Written problem a
In the summary of the invention, rewrite the passage that begins with the words containing "SUMMARY OF THE" and ends with "liquids onto substrates.", replacing "substrates" with "panels".

Page excerpt
* * * * *
SUMMARY OF THE INVENTION

[0022] An object of the present invention is to coat liquid precursors of low viscosity onto large area rigid substrates with excellent uniformity and near complete utilization of the coating precursor so as to reduce waste.

[0023] A further object of the present invention is to apply in a regular, controlled manner thin coatings of low viscosity liquids onto substrates.

[0024] Still a further object of the present invention is to provide a liquid film die in which all fluid flow paths within that die have substantially equal fluid path geometries.

[0025] Yet another object of the present invention is to provide an improved liquid film die of the type used in slot coaters.

[0026] An object of the present invention is to provide a liquid film die having a body which includes a slot, fluid inlet orifice, fluid outlet orifices communicating with the slot, and fluid passages leading from the fluid inlet orifice through the body to the fluid outlet orifices. The passages define fluid paths, and each fluid path has a fluid path geometry and leads from the fluid inlet orifice to an associated fluid outlet orifice. All of the fluid path geometries of the fluid paths are substantially equal.

[0027] Another object of this invention is to provide a liquid film die which has a first member that includes a recess, a fluid inlet orifice, fluid outlet openings communicating with the recess, and fluid channels leading from the fluid inlet orifice to the fluid outlet openings. A second member is joined to the first member so that the fluid channels define fluid paths, and each fluid path has a fluid path geometry and leads from the fluid inlet orifice to an associated fluid outlet opening. All of the fluid path geometries of the fluid paths are substantially equal, and when the first and second members are joined, they define a slot and fluid orifices.

[0028] Another object of this invention is to provide a liquid film die that includes a first member having a fluid inlet orifice, plural fluid outlet openings, and plural fluid channels leading from the fluid inlet orifice to the fluid outlet openings. A second member is joined to the first member so that the fluid channels define fluid paths thereby, each fluid path having a fluid path geometry and leading from the fluid inlet orifice to an associated fluid outlet opening. All of the fluid path geometries are substantially equal, and when the first and second members are joined, they define plural fluid orifices.

[0029] Still another object of the invention is the provision of a liquid film die made from a first member having a first recess, a fluid inlet orifice, first fluid outlet openings communicating with the first recess, and first fluid channels leading from the fluid inlet orifice to the first fluid outlet openings. The die also includes a second member having a second recess, second fluid outlet openings communicating with the second recess, and second fluid channels leading from the second fluid inlet orifice to the second fluid outlet openings. The second member is joined to the first member in a manner such that the first and second recesses, first and second fluid outlet openings, and first and second fluid channels all are in registry with one another, thereby defining fluid paths. Each fluid path has a fluid path geometry and leads from the first fluid inlet opening, to associated first and second fluid outlet openings, which are in registry, and provides for fluid communication therebetween. All of the fluid path geometries are substantially equal. When the first and second members are joined, the recesses define a slot, and the openings define fluid orifices.
* * * * *
Written problem b
How many lines in the rows below contain the string "resolution"? Give only the number.
* * * * *
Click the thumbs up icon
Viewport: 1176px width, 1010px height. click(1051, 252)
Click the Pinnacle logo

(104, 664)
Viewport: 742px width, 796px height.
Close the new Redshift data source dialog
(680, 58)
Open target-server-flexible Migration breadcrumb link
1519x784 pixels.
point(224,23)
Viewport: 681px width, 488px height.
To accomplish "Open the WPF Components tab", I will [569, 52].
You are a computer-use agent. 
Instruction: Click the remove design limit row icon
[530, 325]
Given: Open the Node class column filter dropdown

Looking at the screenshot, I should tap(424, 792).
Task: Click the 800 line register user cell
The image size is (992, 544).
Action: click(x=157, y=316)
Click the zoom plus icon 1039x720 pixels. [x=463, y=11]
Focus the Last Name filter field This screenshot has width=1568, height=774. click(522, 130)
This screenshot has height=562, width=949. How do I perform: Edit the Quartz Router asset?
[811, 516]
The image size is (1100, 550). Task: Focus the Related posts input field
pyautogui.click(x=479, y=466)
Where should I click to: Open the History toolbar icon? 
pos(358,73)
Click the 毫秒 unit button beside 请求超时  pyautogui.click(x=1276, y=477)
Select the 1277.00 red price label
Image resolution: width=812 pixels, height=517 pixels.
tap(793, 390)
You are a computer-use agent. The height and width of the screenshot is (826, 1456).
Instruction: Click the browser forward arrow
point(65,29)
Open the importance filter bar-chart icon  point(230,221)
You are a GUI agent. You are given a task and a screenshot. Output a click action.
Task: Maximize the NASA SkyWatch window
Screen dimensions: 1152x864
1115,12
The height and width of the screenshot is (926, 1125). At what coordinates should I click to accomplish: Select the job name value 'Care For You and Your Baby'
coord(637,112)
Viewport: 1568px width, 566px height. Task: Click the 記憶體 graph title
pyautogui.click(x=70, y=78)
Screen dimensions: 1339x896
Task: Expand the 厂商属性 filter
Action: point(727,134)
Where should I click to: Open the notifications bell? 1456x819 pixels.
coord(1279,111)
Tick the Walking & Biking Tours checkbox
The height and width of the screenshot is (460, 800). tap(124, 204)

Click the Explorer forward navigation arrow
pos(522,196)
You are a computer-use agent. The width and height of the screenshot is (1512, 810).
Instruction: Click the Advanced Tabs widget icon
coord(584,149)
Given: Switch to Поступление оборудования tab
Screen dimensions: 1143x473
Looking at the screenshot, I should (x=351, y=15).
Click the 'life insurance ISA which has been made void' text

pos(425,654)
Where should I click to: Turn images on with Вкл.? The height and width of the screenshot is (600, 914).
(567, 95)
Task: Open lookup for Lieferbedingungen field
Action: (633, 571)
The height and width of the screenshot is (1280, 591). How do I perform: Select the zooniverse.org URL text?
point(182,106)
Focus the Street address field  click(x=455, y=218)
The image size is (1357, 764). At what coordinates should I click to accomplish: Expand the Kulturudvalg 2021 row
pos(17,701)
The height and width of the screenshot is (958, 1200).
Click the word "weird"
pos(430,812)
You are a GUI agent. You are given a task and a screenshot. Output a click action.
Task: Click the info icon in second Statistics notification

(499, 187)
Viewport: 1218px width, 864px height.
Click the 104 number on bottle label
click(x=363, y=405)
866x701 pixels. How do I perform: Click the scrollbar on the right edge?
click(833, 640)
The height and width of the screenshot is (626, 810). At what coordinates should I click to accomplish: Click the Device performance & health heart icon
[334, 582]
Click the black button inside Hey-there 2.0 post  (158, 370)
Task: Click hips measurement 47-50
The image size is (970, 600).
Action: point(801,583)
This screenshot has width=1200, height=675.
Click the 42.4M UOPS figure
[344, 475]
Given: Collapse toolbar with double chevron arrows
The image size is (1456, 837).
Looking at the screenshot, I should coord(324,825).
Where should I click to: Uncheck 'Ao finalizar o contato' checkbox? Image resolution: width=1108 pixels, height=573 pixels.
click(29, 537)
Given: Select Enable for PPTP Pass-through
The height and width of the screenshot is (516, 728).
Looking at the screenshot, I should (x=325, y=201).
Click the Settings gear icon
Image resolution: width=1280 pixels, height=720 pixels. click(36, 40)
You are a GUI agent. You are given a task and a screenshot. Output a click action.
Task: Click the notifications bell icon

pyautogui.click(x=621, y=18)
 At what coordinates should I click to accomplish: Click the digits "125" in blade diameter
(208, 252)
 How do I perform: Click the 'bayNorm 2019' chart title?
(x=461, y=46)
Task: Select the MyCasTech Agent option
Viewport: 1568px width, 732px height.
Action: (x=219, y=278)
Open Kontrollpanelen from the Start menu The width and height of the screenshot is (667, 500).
* * * * *
Correct answer a
SUMMARY OF THE INVENTION

[0022] An object of the present invention is to coat liquid precursors of low viscosity onto large area rigid panels with excellent uniformity and near complete utilization of the coating precursor so as to reduce waste.

[0023] A further object of the present invention is to apply in a regular, controlled manner thin coatings of low viscosity liquids onto panels.

Correct answer b
3